## Instructions for the task
Exactly reproduce each line of the listing that follows.

## The data
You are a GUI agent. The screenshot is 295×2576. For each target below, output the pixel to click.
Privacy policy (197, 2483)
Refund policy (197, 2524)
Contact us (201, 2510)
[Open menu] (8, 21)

## Problem solution
You are a GUI agent. The screenshot is 295×2576. For each target below, output the pixel to click.
Privacy policy (197, 2483)
Refund policy (197, 2524)
Contact us (201, 2510)
[Open menu] (8, 21)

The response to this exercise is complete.